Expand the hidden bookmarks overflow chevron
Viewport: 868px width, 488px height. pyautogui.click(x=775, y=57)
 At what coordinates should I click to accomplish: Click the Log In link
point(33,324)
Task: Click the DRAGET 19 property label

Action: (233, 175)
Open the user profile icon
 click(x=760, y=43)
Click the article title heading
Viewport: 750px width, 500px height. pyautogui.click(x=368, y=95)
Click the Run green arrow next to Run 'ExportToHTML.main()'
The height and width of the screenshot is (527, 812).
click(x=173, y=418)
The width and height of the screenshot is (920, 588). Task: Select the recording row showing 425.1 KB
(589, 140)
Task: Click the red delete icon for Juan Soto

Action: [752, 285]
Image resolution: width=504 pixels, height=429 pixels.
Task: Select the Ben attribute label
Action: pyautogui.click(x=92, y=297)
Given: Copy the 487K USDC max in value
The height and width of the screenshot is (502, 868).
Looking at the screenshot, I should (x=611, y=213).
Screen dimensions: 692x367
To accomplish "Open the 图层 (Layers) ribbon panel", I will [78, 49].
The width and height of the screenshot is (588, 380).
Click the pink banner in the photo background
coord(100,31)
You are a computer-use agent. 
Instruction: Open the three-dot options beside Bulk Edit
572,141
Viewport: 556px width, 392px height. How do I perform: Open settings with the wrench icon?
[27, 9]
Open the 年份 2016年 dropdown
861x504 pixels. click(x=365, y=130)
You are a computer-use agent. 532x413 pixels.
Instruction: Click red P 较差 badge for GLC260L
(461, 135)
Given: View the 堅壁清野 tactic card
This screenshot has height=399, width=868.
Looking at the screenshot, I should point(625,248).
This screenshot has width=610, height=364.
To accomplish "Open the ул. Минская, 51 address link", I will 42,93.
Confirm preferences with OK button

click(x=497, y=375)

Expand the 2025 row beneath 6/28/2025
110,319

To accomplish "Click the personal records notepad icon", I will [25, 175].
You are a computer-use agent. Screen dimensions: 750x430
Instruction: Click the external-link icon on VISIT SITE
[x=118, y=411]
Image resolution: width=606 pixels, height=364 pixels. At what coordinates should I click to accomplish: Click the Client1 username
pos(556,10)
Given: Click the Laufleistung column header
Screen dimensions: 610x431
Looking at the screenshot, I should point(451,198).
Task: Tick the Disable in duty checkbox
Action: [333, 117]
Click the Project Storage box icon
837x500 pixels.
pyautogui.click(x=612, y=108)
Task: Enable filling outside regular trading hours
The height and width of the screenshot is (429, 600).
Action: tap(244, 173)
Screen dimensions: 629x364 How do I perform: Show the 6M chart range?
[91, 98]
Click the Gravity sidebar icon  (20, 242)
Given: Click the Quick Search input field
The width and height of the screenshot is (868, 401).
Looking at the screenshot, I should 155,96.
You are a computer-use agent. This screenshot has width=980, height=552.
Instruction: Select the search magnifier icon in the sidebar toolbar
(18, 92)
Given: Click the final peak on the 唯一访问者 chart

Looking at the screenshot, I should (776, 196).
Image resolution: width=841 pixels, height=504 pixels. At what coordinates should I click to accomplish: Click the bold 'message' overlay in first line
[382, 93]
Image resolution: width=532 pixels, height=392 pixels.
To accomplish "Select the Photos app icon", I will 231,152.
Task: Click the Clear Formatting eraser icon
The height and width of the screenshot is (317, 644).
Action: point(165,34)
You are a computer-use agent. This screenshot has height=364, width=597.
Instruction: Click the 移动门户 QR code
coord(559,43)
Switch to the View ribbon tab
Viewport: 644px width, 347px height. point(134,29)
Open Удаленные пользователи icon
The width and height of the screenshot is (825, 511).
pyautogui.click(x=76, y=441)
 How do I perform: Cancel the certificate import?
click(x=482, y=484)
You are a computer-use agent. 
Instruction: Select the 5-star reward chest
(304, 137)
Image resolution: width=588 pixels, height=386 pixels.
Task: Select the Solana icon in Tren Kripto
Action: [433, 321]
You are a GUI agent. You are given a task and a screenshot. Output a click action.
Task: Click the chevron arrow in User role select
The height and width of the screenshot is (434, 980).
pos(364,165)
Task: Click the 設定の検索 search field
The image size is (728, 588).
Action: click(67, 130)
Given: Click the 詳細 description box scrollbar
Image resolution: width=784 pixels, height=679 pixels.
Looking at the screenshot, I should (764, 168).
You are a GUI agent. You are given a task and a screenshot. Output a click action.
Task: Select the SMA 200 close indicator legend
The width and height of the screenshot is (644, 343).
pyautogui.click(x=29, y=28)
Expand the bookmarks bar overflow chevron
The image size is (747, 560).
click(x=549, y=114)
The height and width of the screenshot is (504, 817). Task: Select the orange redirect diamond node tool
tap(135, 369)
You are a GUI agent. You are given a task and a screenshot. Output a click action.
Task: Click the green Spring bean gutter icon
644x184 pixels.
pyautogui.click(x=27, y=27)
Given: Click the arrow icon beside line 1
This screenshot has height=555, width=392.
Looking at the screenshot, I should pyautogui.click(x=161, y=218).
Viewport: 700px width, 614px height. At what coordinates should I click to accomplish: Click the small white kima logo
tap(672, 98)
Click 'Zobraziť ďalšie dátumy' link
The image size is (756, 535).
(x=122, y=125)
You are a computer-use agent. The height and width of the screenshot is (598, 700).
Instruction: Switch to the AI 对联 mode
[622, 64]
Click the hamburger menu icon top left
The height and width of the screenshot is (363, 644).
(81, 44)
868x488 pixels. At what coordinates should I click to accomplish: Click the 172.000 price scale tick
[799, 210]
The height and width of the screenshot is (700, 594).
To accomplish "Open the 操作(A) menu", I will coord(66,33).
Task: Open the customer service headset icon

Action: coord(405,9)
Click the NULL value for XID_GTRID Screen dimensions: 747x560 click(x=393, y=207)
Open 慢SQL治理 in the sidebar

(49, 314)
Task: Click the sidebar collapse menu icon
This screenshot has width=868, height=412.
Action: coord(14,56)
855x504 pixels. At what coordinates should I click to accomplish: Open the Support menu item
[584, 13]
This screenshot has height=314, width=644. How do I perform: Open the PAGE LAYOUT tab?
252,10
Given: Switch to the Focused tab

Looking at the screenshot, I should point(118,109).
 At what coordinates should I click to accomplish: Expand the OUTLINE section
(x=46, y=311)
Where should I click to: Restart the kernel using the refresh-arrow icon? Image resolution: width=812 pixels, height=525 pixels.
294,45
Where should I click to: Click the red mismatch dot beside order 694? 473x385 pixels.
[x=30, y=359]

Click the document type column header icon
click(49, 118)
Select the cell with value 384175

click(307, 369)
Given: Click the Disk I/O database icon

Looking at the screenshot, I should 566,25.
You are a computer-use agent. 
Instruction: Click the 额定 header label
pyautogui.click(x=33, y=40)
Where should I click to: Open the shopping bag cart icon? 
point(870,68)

● AIM OF THE EXERCISE: Reproduce each record exactly as written above.

● SOLUTION FOR THIS EXERCISE:
Expand the hidden bookmarks overflow chevron
Viewport: 868px width, 488px height. pyautogui.click(x=775, y=57)
 At what coordinates should I click to accomplish: Click the Log In link
point(33,324)
Task: Click the DRAGET 19 property label

Action: (233, 175)
Open the user profile icon
 click(x=760, y=43)
Click the article title heading
Viewport: 750px width, 500px height. pyautogui.click(x=368, y=95)
Click the Run green arrow next to Run 'ExportToHTML.main()'
The height and width of the screenshot is (527, 812).
click(x=173, y=418)
The width and height of the screenshot is (920, 588). Task: Select the recording row showing 425.1 KB
(589, 140)
Task: Click the red delete icon for Juan Soto

Action: [752, 285]
Image resolution: width=504 pixels, height=429 pixels.
Task: Select the Ben attribute label
Action: pyautogui.click(x=92, y=297)
Given: Copy the 487K USDC max in value
The height and width of the screenshot is (502, 868).
Looking at the screenshot, I should (x=611, y=213).
Screen dimensions: 692x367
To accomplish "Open the 图层 (Layers) ribbon panel", I will [78, 49].
The width and height of the screenshot is (588, 380).
Click the pink banner in the photo background
coord(100,31)
You are a computer-use agent. 
Instruction: Open the three-dot options beside Bulk Edit
572,141
Viewport: 556px width, 392px height. How do I perform: Open settings with the wrench icon?
[27, 9]
Open the 年份 2016年 dropdown
861x504 pixels. click(x=365, y=130)
You are a computer-use agent. 532x413 pixels.
Instruction: Click red P 较差 badge for GLC260L
(461, 135)
Given: View the 堅壁清野 tactic card
This screenshot has height=399, width=868.
Looking at the screenshot, I should point(625,248).
This screenshot has width=610, height=364.
To accomplish "Open the ул. Минская, 51 address link", I will 42,93.
Confirm preferences with OK button

click(x=497, y=375)

Expand the 2025 row beneath 6/28/2025
110,319

To accomplish "Click the personal records notepad icon", I will [25, 175].
You are a computer-use agent. Screen dimensions: 750x430
Instruction: Click the external-link icon on VISIT SITE
[x=118, y=411]
Image resolution: width=606 pixels, height=364 pixels. At what coordinates should I click to accomplish: Click the Client1 username
pos(556,10)
Given: Click the Laufleistung column header
Screen dimensions: 610x431
Looking at the screenshot, I should point(451,198).
Task: Tick the Disable in duty checkbox
Action: [333, 117]
Click the Project Storage box icon
837x500 pixels.
pyautogui.click(x=612, y=108)
Task: Enable filling outside regular trading hours
The height and width of the screenshot is (429, 600).
Action: tap(244, 173)
Screen dimensions: 629x364 How do I perform: Show the 6M chart range?
[91, 98]
Click the Gravity sidebar icon  (20, 242)
Given: Click the Quick Search input field
The width and height of the screenshot is (868, 401).
Looking at the screenshot, I should 155,96.
You are a computer-use agent. This screenshot has width=980, height=552.
Instruction: Select the search magnifier icon in the sidebar toolbar
(18, 92)
Given: Click the final peak on the 唯一访问者 chart

Looking at the screenshot, I should (776, 196).
Image resolution: width=841 pixels, height=504 pixels. At what coordinates should I click to accomplish: Click the bold 'message' overlay in first line
[382, 93]
Image resolution: width=532 pixels, height=392 pixels.
To accomplish "Select the Photos app icon", I will 231,152.
Task: Click the Clear Formatting eraser icon
The height and width of the screenshot is (317, 644).
Action: point(165,34)
You are a computer-use agent. This screenshot has height=364, width=597.
Instruction: Click the 移动门户 QR code
coord(559,43)
Switch to the View ribbon tab
Viewport: 644px width, 347px height. point(134,29)
Open Удаленные пользователи icon
The width and height of the screenshot is (825, 511).
pyautogui.click(x=76, y=441)
 How do I perform: Cancel the certificate import?
click(x=482, y=484)
You are a computer-use agent. 
Instruction: Select the 5-star reward chest
(304, 137)
Image resolution: width=588 pixels, height=386 pixels.
Task: Select the Solana icon in Tren Kripto
Action: [433, 321]
You are a GUI agent. You are given a task and a screenshot. Output a click action.
Task: Click the chevron arrow in User role select
The height and width of the screenshot is (434, 980).
pos(364,165)
Task: Click the 設定の検索 search field
The image size is (728, 588).
Action: click(67, 130)
Given: Click the 詳細 description box scrollbar
Image resolution: width=784 pixels, height=679 pixels.
Looking at the screenshot, I should (764, 168).
You are a GUI agent. You are given a task and a screenshot. Output a click action.
Task: Select the SMA 200 close indicator legend
The width and height of the screenshot is (644, 343).
pyautogui.click(x=29, y=28)
Expand the bookmarks bar overflow chevron
The image size is (747, 560).
click(x=549, y=114)
The height and width of the screenshot is (504, 817). Task: Select the orange redirect diamond node tool
tap(135, 369)
You are a GUI agent. You are given a task and a screenshot. Output a click action.
Task: Click the green Spring bean gutter icon
644x184 pixels.
pyautogui.click(x=27, y=27)
Given: Click the arrow icon beside line 1
This screenshot has height=555, width=392.
Looking at the screenshot, I should pyautogui.click(x=161, y=218).
Viewport: 700px width, 614px height. At what coordinates should I click to accomplish: Click the small white kima logo
tap(672, 98)
Click 'Zobraziť ďalšie dátumy' link
The image size is (756, 535).
(x=122, y=125)
You are a computer-use agent. The height and width of the screenshot is (598, 700).
Instruction: Switch to the AI 对联 mode
[622, 64]
Click the hamburger menu icon top left
The height and width of the screenshot is (363, 644).
(81, 44)
868x488 pixels. At what coordinates should I click to accomplish: Click the 172.000 price scale tick
[799, 210]
The height and width of the screenshot is (700, 594).
To accomplish "Open the 操作(A) menu", I will coord(66,33).
Task: Open the customer service headset icon

Action: coord(405,9)
Click the NULL value for XID_GTRID Screen dimensions: 747x560 click(x=393, y=207)
Open 慢SQL治理 in the sidebar

(49, 314)
Task: Click the sidebar collapse menu icon
This screenshot has width=868, height=412.
Action: coord(14,56)
855x504 pixels. At what coordinates should I click to accomplish: Open the Support menu item
[584, 13]
This screenshot has height=314, width=644. How do I perform: Open the PAGE LAYOUT tab?
252,10
Given: Switch to the Focused tab

Looking at the screenshot, I should point(118,109).
 At what coordinates should I click to accomplish: Expand the OUTLINE section
(x=46, y=311)
Where should I click to: Restart the kernel using the refresh-arrow icon? Image resolution: width=812 pixels, height=525 pixels.
294,45
Where should I click to: Click the red mismatch dot beside order 694? 473x385 pixels.
[x=30, y=359]

Click the document type column header icon
click(49, 118)
Select the cell with value 384175

click(307, 369)
Given: Click the Disk I/O database icon

Looking at the screenshot, I should 566,25.
You are a computer-use agent. 
Instruction: Click the 额定 header label
pyautogui.click(x=33, y=40)
Where should I click to: Open the shopping bag cart icon? 
point(870,68)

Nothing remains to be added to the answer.